ついこないだの昼下がり、オイラは某ファストフード店へ行った。
なんだか休憩をしたくなったのだ。オイラの前に並んでいた、小太りでハゲ頭のおっさんは、小声でバニラシェークのSをオーダーした。体型から邪推するに、ホントはLサイズにしたいのに、遠慮したように見えなくもなかった。少しは、健康に気を遣っているのかもしれない。焼石に水の健康法って、思わずやってしまうことがある。

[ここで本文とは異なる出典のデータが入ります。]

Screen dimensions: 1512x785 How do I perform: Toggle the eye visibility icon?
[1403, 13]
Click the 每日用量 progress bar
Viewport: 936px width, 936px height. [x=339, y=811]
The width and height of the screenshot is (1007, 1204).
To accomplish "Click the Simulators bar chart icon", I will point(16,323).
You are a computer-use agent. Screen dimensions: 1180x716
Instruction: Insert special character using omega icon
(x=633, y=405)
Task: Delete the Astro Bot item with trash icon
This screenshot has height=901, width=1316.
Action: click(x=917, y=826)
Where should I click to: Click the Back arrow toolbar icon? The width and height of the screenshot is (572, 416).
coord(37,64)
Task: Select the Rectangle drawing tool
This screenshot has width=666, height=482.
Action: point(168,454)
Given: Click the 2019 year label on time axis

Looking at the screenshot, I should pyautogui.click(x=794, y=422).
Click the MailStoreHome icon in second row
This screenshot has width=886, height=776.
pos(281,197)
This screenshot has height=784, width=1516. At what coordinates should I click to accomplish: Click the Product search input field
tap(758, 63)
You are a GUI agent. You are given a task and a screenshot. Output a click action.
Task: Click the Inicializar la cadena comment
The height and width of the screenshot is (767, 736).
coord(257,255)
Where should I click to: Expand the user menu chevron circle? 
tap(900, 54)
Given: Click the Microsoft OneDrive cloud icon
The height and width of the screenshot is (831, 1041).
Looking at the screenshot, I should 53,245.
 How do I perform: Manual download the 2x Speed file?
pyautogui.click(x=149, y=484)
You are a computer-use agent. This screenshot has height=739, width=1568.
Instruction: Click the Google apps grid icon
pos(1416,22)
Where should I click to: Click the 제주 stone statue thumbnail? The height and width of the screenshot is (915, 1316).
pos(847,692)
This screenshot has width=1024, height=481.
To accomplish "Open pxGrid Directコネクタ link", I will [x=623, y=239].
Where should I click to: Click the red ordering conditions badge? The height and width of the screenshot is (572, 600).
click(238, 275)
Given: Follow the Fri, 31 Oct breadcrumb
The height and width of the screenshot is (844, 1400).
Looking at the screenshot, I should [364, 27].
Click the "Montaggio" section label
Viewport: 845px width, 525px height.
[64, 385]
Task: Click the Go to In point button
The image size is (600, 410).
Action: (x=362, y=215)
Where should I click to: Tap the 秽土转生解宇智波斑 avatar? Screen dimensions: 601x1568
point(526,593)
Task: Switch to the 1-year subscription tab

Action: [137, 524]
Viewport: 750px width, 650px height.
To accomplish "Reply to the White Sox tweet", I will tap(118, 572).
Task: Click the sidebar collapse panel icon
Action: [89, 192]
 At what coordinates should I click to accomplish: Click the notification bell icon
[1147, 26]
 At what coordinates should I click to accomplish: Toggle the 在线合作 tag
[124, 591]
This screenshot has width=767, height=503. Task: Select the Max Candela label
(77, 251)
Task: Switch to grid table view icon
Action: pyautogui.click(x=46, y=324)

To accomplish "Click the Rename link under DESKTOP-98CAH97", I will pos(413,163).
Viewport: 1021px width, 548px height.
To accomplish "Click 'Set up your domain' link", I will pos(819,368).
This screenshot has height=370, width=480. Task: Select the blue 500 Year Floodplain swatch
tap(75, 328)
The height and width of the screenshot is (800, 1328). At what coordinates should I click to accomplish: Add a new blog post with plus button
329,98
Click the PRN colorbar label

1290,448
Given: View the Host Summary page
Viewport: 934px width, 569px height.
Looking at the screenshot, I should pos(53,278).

おっさんは、肩に大きな皮のショルダーバッグをかけ、仕事中なのかインディゴのスーツを着ていた。肌寒い日だったのにおっさんはびっしりと額に汗をかいていて、右手に持ったヨレヨレのフェイスタオルでしきりに顔を拭いていた。オイラはそのおっさんと少し距離をおいて後ろに並んでいた。体臭が匂ってくる気がしてね。というかオイラだって、フルボディれっきとしたおっさんなのだけど、得てして一般的なおっさんは自分のことをおっさんだと認識していないことがある。まあ困ったもんだ。

おっさんのシェークが出来るまで、オイラは店のキッチンをボーっと眺めていた。するとよれよれのゴキブリが激しくびっこをひきながら、秒速1cmで這ってフロアを横断しているのが見えた。ソイツは、もう泥酔したように千鳥足で、深夜害虫対策で一服盛られたのか、余命あと数分も持たないような体だったのだ。ゴキブリの誉れ高い敏捷さと逞しさの欠片もないし、憎まれ者たる益体もない。

そのゴキブリを目撃したときは、発作的に店員にゴキブリがいる旨を進言したくなったが、ゴキブリがあまりにも憐れだったので見逃してやることにした。必死で瀕死のヤツには、なにか底知れない訴求力があった。武士の情けである。というか、最近、武士の情けって言葉を聞かなくなって久しい気がする。頑張れよ。オレも頑張るぜ。ゴキブリのびっこが、なんだか胸を打った。

そういえば、缶詰のゴキブリ混入騒動があったけど、あれはどう収拾つけるんだろうか。自分があの会社の社員だったらどうなんだろうか?などと想像するだけでサブイボが出る。今、世間一般の人は、自分の買った缶詰にゴキブリが入っていたらどうしようと自分のリスクの事ばかり注視しすぎているような気がするが、それはオイラの偏見で杞憂かもしれない。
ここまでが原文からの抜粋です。